Me siento un poco extraña al estar sola en este sitio sin nada que hacer. Siento que a veces estoy fuera de lugar. Ni siquiera sé en qué momento comencé a sentirme así. Siempre me molesta cualquier cosa sin importancia. Cesia suele decirme que es por falta de sexo, pero yo no lo veo así. Agarro mi bolso y me dirijo al área VIP. Tal vez ahí pueda encontrar una grata compañía. Bufo con angustia al ver que hay mucha gente en el centro del lugar. Inhalo profundo y, como puedo, sigo con mi camino hacia las escaleras que dan a dicha área. Cuando intento salir de entre la multitud, alguien que camina en dirección contraria me empuja. Caigo sentada en el suelo.

—¡Oye, estúpido! —le chillo al idiota para que me oiga.

—Perdón, disculpa —habla una voz masculina gruesa que me ofrece su mano para ayudar a levantarme.

Alzo mi vista para agradecer su gesto. Sin creer lo que mis ojos observan, me levanto, molesta.

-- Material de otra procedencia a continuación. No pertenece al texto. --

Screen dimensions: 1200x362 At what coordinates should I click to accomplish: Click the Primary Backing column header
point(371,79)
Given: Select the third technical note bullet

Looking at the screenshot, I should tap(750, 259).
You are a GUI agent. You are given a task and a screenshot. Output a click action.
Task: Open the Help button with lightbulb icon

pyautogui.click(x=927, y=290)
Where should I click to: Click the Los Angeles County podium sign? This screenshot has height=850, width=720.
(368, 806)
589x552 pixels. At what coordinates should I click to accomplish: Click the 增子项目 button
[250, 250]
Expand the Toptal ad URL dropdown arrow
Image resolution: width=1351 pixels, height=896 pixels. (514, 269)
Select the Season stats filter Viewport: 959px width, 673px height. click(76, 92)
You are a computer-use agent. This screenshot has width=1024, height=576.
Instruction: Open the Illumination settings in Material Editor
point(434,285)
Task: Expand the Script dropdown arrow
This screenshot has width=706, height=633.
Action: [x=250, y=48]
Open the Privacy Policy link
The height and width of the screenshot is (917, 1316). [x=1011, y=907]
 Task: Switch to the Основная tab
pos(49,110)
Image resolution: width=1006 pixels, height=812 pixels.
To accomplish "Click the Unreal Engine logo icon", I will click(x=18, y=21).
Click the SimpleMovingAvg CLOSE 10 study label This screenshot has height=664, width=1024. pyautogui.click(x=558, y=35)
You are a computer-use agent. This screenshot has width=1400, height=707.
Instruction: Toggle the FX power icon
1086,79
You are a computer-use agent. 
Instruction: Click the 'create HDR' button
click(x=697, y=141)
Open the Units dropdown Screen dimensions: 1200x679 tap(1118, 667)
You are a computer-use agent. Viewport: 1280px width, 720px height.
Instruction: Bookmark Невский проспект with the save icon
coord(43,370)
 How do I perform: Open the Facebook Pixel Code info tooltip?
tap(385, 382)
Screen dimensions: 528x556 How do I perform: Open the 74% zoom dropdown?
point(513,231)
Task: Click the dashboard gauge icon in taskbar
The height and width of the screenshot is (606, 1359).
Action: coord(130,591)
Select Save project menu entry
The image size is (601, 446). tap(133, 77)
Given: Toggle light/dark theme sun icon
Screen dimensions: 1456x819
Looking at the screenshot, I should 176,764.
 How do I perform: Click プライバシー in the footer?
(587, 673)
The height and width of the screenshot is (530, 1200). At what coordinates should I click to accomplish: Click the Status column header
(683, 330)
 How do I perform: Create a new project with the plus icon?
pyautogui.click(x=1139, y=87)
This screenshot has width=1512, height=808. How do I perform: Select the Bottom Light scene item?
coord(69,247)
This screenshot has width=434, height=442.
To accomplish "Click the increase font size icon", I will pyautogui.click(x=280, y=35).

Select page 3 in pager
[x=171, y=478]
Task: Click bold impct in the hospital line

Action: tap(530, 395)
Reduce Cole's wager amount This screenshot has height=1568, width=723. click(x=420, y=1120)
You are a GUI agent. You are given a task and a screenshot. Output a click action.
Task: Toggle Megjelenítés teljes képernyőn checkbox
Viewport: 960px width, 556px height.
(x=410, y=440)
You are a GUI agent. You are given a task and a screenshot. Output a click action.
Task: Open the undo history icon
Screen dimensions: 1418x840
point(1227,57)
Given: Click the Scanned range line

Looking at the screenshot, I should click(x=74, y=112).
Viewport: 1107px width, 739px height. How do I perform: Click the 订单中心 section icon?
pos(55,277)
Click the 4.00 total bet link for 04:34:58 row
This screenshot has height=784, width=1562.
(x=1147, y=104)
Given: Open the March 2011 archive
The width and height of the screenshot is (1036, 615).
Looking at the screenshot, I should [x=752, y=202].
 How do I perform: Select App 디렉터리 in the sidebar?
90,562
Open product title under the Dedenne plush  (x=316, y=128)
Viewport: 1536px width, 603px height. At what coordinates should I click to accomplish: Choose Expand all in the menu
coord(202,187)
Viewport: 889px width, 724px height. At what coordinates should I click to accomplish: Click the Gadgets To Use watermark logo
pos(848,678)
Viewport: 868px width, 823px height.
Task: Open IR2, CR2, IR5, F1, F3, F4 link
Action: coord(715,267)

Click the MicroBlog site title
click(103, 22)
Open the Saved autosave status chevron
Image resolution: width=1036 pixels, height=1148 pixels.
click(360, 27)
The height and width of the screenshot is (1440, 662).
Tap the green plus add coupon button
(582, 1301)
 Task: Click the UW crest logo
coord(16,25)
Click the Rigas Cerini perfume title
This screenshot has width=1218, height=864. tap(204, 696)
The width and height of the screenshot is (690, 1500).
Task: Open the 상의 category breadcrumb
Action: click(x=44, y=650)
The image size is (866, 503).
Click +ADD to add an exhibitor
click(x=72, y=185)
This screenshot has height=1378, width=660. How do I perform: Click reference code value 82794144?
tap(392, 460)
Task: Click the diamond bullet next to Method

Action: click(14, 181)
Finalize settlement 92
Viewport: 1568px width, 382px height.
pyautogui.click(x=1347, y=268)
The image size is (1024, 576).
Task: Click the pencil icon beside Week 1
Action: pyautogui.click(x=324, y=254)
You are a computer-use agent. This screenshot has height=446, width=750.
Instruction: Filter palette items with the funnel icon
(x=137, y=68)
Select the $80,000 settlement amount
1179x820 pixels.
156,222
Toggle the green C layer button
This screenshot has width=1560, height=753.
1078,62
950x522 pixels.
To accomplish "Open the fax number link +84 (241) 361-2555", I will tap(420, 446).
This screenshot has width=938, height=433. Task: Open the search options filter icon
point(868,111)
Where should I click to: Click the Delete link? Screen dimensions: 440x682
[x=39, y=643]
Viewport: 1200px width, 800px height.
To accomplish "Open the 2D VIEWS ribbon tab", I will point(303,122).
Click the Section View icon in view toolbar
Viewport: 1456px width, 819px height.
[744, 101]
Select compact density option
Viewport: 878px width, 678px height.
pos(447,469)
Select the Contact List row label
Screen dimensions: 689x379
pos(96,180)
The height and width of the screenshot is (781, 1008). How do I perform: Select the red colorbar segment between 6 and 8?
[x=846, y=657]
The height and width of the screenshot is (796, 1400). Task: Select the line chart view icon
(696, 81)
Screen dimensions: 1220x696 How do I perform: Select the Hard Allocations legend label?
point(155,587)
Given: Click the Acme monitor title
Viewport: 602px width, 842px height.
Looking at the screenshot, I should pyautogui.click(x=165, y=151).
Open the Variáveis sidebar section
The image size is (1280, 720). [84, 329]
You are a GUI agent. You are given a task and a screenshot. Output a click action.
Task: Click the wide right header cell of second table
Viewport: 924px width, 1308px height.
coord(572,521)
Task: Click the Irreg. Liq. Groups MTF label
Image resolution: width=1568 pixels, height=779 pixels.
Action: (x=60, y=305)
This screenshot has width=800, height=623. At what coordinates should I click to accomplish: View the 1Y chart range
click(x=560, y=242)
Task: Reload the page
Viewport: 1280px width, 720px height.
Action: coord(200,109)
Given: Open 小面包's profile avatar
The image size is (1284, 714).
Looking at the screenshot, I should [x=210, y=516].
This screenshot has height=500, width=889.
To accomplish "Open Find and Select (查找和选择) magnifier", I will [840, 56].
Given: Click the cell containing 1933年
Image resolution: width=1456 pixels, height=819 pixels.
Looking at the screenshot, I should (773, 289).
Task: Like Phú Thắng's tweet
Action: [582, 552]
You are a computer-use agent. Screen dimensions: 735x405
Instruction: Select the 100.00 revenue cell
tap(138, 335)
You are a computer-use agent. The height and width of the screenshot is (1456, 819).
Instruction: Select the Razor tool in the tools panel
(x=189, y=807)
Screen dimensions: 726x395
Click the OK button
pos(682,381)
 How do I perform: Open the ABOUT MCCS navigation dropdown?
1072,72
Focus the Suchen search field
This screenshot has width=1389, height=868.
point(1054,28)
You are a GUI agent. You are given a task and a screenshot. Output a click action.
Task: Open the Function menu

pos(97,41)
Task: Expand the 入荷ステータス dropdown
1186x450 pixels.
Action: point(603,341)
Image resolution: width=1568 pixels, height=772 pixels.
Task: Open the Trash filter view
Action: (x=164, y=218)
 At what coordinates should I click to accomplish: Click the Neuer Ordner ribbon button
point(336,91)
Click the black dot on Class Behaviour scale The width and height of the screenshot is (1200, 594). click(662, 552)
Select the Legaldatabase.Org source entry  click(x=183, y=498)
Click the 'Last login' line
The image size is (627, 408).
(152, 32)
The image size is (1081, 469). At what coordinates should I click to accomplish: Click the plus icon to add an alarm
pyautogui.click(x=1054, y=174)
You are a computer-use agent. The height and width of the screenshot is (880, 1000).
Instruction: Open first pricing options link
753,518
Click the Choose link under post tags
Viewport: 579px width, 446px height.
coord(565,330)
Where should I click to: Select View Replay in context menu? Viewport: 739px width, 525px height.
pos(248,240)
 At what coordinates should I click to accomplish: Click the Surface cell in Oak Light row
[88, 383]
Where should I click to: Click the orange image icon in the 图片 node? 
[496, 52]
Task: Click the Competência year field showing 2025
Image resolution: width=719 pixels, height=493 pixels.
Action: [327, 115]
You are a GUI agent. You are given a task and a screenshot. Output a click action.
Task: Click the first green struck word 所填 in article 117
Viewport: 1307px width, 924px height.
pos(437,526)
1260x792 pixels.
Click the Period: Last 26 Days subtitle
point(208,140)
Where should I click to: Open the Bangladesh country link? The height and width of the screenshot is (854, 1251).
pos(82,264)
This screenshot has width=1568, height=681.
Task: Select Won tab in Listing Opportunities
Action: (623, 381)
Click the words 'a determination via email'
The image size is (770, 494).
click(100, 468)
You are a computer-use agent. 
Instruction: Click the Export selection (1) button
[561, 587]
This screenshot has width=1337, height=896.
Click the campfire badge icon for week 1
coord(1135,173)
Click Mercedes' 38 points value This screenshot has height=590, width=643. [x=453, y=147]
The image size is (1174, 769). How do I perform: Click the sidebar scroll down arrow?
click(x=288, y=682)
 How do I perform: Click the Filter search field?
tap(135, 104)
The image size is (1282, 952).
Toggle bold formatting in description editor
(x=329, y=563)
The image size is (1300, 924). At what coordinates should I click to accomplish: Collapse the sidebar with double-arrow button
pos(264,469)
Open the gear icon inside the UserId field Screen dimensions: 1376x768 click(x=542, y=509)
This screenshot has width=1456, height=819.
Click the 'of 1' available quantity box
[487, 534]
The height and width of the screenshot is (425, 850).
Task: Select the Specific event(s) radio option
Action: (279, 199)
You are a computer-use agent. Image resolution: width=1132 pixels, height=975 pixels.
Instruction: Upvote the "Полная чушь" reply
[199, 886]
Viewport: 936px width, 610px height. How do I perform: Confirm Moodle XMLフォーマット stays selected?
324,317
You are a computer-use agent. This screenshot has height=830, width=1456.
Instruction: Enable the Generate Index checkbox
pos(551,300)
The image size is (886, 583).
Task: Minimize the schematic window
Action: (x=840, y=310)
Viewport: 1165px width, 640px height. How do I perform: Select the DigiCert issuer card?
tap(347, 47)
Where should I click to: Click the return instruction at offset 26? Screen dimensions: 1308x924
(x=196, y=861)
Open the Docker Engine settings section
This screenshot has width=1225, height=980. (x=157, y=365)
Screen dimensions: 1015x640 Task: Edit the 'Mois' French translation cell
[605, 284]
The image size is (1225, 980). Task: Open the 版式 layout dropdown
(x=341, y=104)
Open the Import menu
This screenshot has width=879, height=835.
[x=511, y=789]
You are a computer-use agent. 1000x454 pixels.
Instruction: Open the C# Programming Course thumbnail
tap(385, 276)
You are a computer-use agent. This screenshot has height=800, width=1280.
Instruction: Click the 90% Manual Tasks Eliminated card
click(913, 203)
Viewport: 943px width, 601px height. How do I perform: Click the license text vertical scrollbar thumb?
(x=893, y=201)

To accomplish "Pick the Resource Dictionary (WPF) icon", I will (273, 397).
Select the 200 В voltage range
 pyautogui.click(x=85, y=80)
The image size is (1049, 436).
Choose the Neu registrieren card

—Pero ¿quién más podría ser? —Elevo mi voz a causa de la música que está a todo volumen—. Un estúpido que nunca ve por dónde va, ¿no es así “señor Gabriel”?

—Al menos no tengo una boca tan sucia como la suya, “señora Mía”. —Frunce su entrecejo al verme.

Ambos nos vemos con rencor y odio. Al final, discutimos sin saber la razón. Siempre pasa lo mismo cada vez que nos encontramos.

Gabriel Hoffman, mi rival en todo —si lo digo en todo es porque es todo—. Por alguna razón, somos rivales en nuestros negocios, pero mi familia siempre queda en primer lugar en todo.

—¿Sabe que…? —Limpió mi trasero y trato vermelo para saber que no está sucio—. Ya…

Cuando vuelvo a ver al frente, él ya no está.

El muy desgraciado me dejó hablando sola.

Ja, muy típico de él huir siempre de una discusión.

—Me las Cobraré todas algún día, Gabriel. De una u otra forma, lo harás.